Seed Phrase Published in Official Release
South Korea’s National Tax Service found itself at the center of a costly mistake after it reportedly disclosed a cryptocurrency wallet seed phrase in an official press release. The error led to the rapid transfer of 4 million PRTG tokens, valued at approximately $4.8 million, out of a wallet connected to assets seized during a tax enforcement campaign.
According to several local media outlets, including Naver and Chosun, the press release detailed the agency’s crackdown on tax delinquents and the confiscation of digital assets. The document allegedly included a photograph of a Ledger cold wallet placed next to a sheet of paper displaying the wallet’s full mnemonic phrase. The phrase was not blurred or masked, making it visible to anyone who viewed the image.
In cryptocurrency systems, a mnemonic or seed phrase acts as the master key to a wallet. Anyone with access to the phrase can take full control of the funds stored within it.
Tokens Moved Within Hours
Blockchain analysts soon traced activity linked to the exposed wallet. Researchers identified an Ethereum address associated with the leaked seed phrase. Onchain data showed three inbound transfers totaling 4 million PRTG tokens, followed by a single outbound transaction that transferred the entire balance to another address.

The speed and precision of the transaction strongly suggested that someone had immediately used the published mnemonic phrase to access and move the funds.
Jaewoo Cho, associate professor at Hansung University’s Blockchain Research Center, reviewed the wallet activity and confirmed the outflow. In a post on X, he stated that 4 million PRTG tokens worth around $4.8 million had been taken after the mnemonic was revealed through the National Tax Service’s press release.
Cho noted that other exposed mnemonics in the release did not appear to pose significant additional risks. He also suggested that the stolen tokens could be difficult to liquidate, potentially limiting the actual financial damage. Even so, the loss has raised serious questions about how digital assets are handled by public institutions.
Custody Practices Under Scrutiny
The episode has intensified scrutiny of how South Korean authorities manage seized cryptocurrency. Secure custody of digital assets requires strict operational controls, including offline storage procedures and careful handling of seed phrases. Publishing such sensitive information in an official document represents a basic security lapse.
Cho expressed hope that the incident would serve as a wake up call for public agencies to develop more reliable virtual asset custody systems. As digital assets become more common in enforcement actions, the need for trained personnel and standardized procedures has grown more urgent.
Government bodies increasingly hold cryptocurrencies as part of tax seizures, criminal investigations and asset forfeitures. Each case introduces new operational challenges, especially for agencies that may lack technical expertise in blockchain security.
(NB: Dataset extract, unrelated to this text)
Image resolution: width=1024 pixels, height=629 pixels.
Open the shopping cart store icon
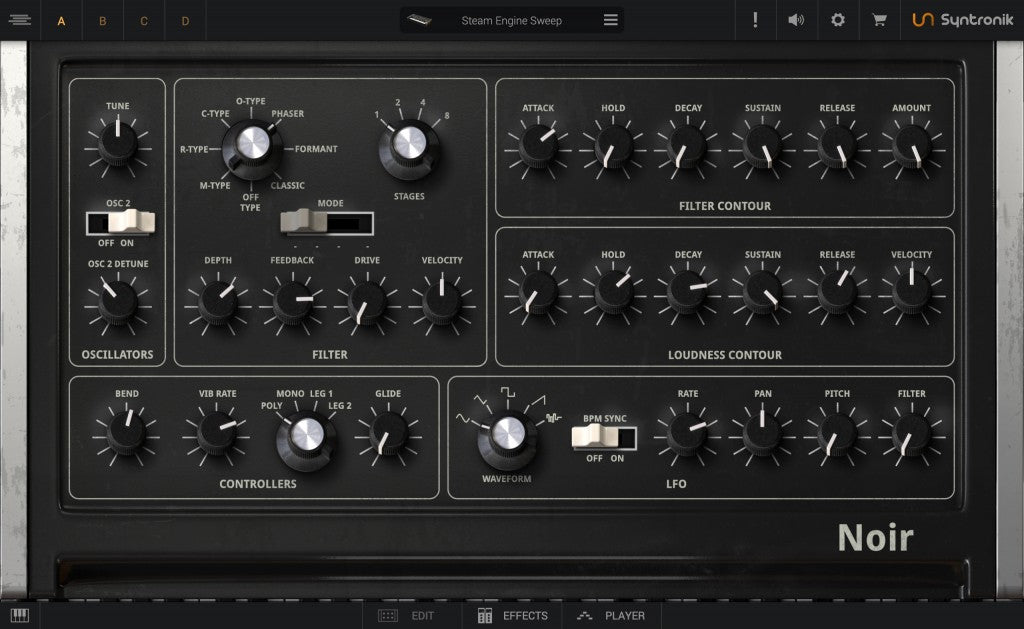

Another Missing Crypto Case Emerges
The tax office incident is not the only recent custody failure involving Korean authorities. In February 2026, police revealed that 22 Bitcoin seized in a 2021 hacking investigation had disappeared from a cold wallet stored in a police vault in Gangnam.
Investigators later arrested two suspects after discovering that the coins had been transferred using a mnemonic phrase that the police had never actually controlled. The case raised doubts about the procedures used to secure confiscated digital assets and whether clear documentation and access controls were in place.
With Bitcoin trading at over $66,000 at the time, the missing 22 coins represented a substantial loss and further fueled public concern about digital asset oversight.
Mounting Pressure on Regulators
Regulators are also facing criticism on another front. Cryptocurrency exchange Bithumb recently made headlines after a system error briefly credited users with 620,000 Bitcoin that did not exist, an amount valued at about $43 billion at prevailing prices. The mistake, described as a fat finger error, prompted questions about internal controls and system safeguards.
South Korea’s Financial Services Commission has extended its investigation into the exchange following criticism that earlier warnings about potential system weaknesses were not adequately addressed.
Taken together, the National Tax Service leak, the missing Bitcoin case, and the exchange error paint a troubling picture of digital asset management challenges across both public and private sectors in South Korea.
As authorities continue to embrace blockchain based enforcement and regulation, the latest breach highlights the consequences of basic security oversights. In the world of cryptocurrency, a single exposed seed phrase can undo months of enforcement work in minutes.